13風邪
「ごほっ、ごほっ、」
「偽善、大丈夫ですか。さっきからずっとその調子です。」
帯を腰に巻く途中で、俺に聞いてくる。
「このくらい……ごほっ、大丈夫だ、」
「…………。」
白地にしんどそうだ。心配でたまらない。しかし、
――なぜ俺から仕事を奪った?!
「限界がきたら、私のところに来て下さいね。」
「そんなのしない。」
執事はやれやれと困り眉で笑う。
――――――――
「ごほっ、」
お風呂場に孤独ながら響く。
キュキュ
ジャー
お湯をバスタブに溜めていく。現代には似つかない物だ。
「…………。」
顔全部に湯気がかかる。頭の熱と同じぐらいの温度で、本当に当たっているか曖昧だ。
「おい、風呂の準備ができた、ました。」
「……うん、ありがとう。」
上等な服を脱ぎ、湯へと浸かる。ちょうど朝日が昇り、それは水面を輝かせた。
「…ごほ、腕っ、出して、」
「……うん。」
偽善さん、大丈夫かな。朝、会ってからずっと顔色が悪い。
「偽善さん、」
「……何だ。」
……!偽善さん、睨んでこない。
子の腕を布で(偽善にとっての)丁寧に拭いている。
「大丈……夫、咳ずっとしてる。」
湯気が立つ。山はもう風呂上がりのようだ。
「大丈夫、だ。」
子は眉をひそめて、偽善を見つめていた。
――――――――――
「ぎ、偽善さん、」
今日はやたらと俺に話しかけてくる。
「何だ。」
「もういいよ、僕のお世話しなくて、」
偽善は目を凝縮する。
「風邪でしょ。休んで。」
「…………。」
何だ。そんな事か。一瞬、解雇されたのかと思った。
「身に余るお言葉ですが、俺は休むわけにもいかない。」
執事から習った言葉を一言一句言う。
「何で?」
「まだ掃除や洗濯が終わってない。裁縫もです。あと、この館からお前が逃げるかもしれないからな。」
偽善は軽々と掟を言ってしまった。
「に、逃げ……。そっか、」
勇気を振り絞って言った提案を、否定じゃないがそんな悲しい気持ちが込み上げてくる。
それでも前を見た。
「ねぇ、偽善さんは逃げないの。」
「…………!」
少しきょどってしまう。
「逃げない。」
偽善はわざとらしく、天井に目をやる。
「もし逃げたらどう思う。」
館から出たい事を悟られない範囲に、相手がどう思ってるか聞く時は、妙に緊張する。
「……、」
子は華やかな絨毯を見る。
「少し、」
貴方を見る。
「少し、寂しいかな。」
「……そうか。」
次に聞く。偽善さんは、
「偽善さんは、僕が居なくなったら、」
少し期待をする。僕を必要としてくれているのか。今の優しくなった偽善さんなら、
「…………!!ぎ、偽善さん!しっかりして……!」
「はぁ、はぁ、」
偽善は地面に倒れて意識が朦朧としていた。
――――――――――――
「〜♩」
「…………ぅ、」
白い光が目いっぱいに映る。
自室だ。あれ、
「あぁ、偽善、起きたのですね。どうですか。具合は。」
「俺、仕事は、」
半分体を起こす。その時にでこから濡れた布が落ちる。
「私が全て済ませました。なのでご安心を。今は他の方が居られますよ。

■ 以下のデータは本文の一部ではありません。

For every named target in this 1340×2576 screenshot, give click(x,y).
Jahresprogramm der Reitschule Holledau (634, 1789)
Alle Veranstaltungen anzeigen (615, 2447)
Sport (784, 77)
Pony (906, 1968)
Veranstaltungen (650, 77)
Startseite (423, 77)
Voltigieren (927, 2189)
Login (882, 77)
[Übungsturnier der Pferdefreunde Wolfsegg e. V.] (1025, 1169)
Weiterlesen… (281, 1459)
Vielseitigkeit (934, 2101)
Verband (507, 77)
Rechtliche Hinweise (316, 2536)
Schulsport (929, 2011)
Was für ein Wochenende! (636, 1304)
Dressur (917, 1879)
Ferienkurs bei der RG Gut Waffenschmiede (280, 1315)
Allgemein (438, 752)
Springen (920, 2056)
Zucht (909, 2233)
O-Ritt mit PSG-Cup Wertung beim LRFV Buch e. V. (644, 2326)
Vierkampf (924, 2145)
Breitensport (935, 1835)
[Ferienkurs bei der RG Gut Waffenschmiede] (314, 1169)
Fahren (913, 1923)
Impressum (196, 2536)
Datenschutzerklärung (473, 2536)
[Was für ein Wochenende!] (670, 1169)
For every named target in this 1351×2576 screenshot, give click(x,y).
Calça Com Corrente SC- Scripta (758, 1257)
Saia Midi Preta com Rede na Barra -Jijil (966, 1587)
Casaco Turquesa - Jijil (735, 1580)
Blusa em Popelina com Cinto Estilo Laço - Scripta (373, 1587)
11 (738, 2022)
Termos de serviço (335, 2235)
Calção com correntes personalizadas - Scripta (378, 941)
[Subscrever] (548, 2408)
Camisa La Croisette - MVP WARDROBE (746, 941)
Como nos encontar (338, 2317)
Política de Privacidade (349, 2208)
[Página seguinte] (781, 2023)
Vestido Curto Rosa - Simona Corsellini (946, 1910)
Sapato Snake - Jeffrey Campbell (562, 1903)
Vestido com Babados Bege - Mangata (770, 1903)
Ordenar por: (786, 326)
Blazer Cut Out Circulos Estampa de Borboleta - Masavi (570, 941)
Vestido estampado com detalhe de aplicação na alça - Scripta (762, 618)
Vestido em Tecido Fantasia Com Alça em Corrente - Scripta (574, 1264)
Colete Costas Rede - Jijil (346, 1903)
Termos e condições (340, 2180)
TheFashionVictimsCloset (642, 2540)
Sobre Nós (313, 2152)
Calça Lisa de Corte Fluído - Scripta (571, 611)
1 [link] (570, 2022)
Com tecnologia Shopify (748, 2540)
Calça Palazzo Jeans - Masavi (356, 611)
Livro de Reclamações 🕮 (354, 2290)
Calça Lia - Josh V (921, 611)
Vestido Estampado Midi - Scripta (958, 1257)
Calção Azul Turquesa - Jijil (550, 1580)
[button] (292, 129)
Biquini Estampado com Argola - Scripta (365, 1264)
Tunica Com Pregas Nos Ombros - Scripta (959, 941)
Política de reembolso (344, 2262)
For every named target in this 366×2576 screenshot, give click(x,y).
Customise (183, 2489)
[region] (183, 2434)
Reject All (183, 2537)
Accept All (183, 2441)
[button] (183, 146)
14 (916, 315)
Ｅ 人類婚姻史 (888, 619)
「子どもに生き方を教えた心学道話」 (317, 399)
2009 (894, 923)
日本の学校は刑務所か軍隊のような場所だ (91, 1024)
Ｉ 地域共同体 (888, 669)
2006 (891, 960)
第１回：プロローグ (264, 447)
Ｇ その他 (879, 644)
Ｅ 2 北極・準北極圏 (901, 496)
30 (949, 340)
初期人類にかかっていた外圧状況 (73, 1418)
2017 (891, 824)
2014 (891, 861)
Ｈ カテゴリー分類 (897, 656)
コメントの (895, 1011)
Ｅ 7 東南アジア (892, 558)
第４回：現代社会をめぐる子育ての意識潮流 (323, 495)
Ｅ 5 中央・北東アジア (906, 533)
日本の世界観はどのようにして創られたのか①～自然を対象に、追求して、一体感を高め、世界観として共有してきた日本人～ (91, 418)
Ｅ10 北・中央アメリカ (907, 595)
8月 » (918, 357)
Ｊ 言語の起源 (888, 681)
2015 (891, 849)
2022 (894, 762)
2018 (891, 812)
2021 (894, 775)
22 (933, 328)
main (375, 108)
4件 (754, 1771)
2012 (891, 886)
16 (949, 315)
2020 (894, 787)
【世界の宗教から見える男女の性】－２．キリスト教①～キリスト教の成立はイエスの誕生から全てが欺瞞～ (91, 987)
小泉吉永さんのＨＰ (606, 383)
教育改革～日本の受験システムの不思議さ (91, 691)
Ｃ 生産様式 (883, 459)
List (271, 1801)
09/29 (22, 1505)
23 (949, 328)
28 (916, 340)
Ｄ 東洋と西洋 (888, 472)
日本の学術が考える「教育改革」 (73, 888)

」
「……そうなのか、」
頭がぼーっとして、ぽっと熱くて、単純な事しか考えられない。
「もう少しお休みになさってください。」
肩をぐーっとベットに近づけられる。
「もう行きますね。大丈夫ですか、一人でも。」
「……ゔー。」
うふふっと笑って、出ようとした。
「偽善、ふふ、可愛いですね。もう少し居ますよ。」
袖を引っ張られた。
「……すぅ、すぅ、」
偽善の手を握る。
「おやすみ。」
「あれ、」
「…………。」
執事は俺の手を握りながら眠っていた。
「…………。」
見慣れた天井を見る。窓からの冬の匂いが漂う。熱い頭にひんやりとした風が吹いて気持ちがいい。